CRPXL-induced (1 µg mL−1) platelet aggregation was completely inhibited by citalopram (100 µM) following either short pre-incubation times (30, 60 seconds) or on simultaneous addition with CRPXL (i.e., 0 seconds pre-incubation) (Fig. 6a,b). The same result was observed with collagen as an agonist (Supplementary Fig. S6). Following 5 min pre-incubations, citalopram inhibited CRPXL-induced platelet aggregation in a concentration-dependent manner (Fig. 6c,d). Pre-incubating platelets with 20 µM and 50 µM citalopram caused 2.1-fold and 5.3-fold rightward shifts in agonist-response curves, respectively (Fig. 6d). Schild analysis (Supplementary Analysis 3) for citalopram concentrations between 5 and 50 µM gave a Schild slope of 1.19 ± 0.09 (N = 6), a result consistent with competitive antagonism. The pA2 value was 4.79 ± 0.07 indicating a dissociation constant (Kd) of approximately 16 µM. However, 100 µM citalopram caused a 25-fold rightward shift in the agonist-response curve (Fig. 6d). Inclusion of this concentration into the Schild analysis increased the Schild slope to 1.60 ± 0.05 (Fig. 6e). In three experiments, at 200 µM citalopram, there was no response to CRPXL (highest concentration tested = 20 µg mL−1).

Figure 6
figure 6

Citalopram instantly and competitively inhibits CRPXL-induced platelet aggregation. (a) Representative aggregation traces for either untreated platelets, or platelets pre-incubated with 100 µM citalopram for either 30 or 60 seconds before stimulation with cross-linked collagen-related peptide CRPXL (1 µg mL−1). 0 seconds represents simultaneous addition of citalopram (100 µM) and CRPXL. (b) Effect of varying pre-incubation times on the inhibitory effect of citalopram. Following CRPXL (1 µg mL−1) addition, the maximum extent of aggregation over 6 min (Max. Aggregation) was quantified (N = 4 blood donors). (c) Example aggregation traces of platelets pre-incubated with citalopram (0, 20, 50, & 100 µM) for approximately 5 min, before stimulation with CRPXL (0.5 µg mL−1). Arrowheads indicate time points of CRPXL addition. (d) Agonist concentration-response curves demonstrate how the maximum extent of platelet aggregation (Max. Aggregation) induced by a range of CRPXL concentrations was inhibited by citalopram. Concentrations of citalopram below 10 µM demonstrate similar responses to untreated platelets and were omitted from the figure for clarity. 5 µM citalopram was only tested in a single donor and was therefore omitted from the figure. (e) Schild analysis was carried out on a range of citalopram concentrations (5, 10, 20, 50 & 100 µM). Diagonal grey lines have a slope of 1, which corresponds to data expected from a competitive antagonist. The solid line represents the Schild regression line (slope = 1.19 ± 0.09) generated from the data excluding the 100 µM data points. (N = 6 blood donors. Different donors are indicated by different symbols).

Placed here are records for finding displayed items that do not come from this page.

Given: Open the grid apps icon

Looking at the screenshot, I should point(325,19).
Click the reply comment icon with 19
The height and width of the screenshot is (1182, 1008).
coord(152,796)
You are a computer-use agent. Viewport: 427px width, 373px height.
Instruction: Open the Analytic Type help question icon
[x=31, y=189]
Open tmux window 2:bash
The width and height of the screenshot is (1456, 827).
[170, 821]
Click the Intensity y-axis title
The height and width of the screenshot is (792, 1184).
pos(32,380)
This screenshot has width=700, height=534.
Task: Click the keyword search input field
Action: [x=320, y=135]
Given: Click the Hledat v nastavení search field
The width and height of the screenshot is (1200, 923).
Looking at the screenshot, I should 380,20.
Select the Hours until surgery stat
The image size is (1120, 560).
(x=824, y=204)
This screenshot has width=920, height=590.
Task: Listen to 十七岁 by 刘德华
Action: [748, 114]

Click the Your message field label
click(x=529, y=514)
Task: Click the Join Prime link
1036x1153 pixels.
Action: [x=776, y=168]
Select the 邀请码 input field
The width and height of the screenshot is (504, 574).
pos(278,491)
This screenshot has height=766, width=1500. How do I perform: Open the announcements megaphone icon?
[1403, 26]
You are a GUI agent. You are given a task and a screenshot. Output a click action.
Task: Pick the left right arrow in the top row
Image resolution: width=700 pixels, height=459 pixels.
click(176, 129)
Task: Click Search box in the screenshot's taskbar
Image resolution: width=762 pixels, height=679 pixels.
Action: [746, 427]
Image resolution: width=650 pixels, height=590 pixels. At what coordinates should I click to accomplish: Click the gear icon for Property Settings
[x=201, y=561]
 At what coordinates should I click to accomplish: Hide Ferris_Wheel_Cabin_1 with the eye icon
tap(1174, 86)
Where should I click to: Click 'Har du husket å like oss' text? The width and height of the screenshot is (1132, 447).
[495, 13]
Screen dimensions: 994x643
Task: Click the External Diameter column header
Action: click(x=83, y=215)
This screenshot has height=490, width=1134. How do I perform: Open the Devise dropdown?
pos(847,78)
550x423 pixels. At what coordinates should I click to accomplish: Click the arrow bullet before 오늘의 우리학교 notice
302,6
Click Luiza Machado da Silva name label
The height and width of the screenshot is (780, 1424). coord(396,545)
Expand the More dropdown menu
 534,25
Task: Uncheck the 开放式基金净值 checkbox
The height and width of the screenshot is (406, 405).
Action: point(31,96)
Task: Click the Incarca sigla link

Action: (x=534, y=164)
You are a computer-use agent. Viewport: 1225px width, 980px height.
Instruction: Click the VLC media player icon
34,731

These data suggest that at concentrations up to approximately 50 µM, citalopram inhibits CRPXL-induced platelet aggregation in a manner consistent with a competitive mechanism of action. Above this concentration, this pattern breaks down as may be predicted since, at these higher concentrations, citalopram will also exert inhibitory effects via its action on CalDAG-GEFI/Rap1.

Discussion

We have previously shown that citalopram-induced inhibition of platelet function is not caused by blockade of SERT-dependent 5-HT uptake into platelets10. The aim of this study was to identify putative SERT-independent mechanisms of platelet inhibition by citalopram. Specifically, we have characterised the effects of citalopram on two distinct processes: (1) Rap1 activation and (2) GPVI receptor function.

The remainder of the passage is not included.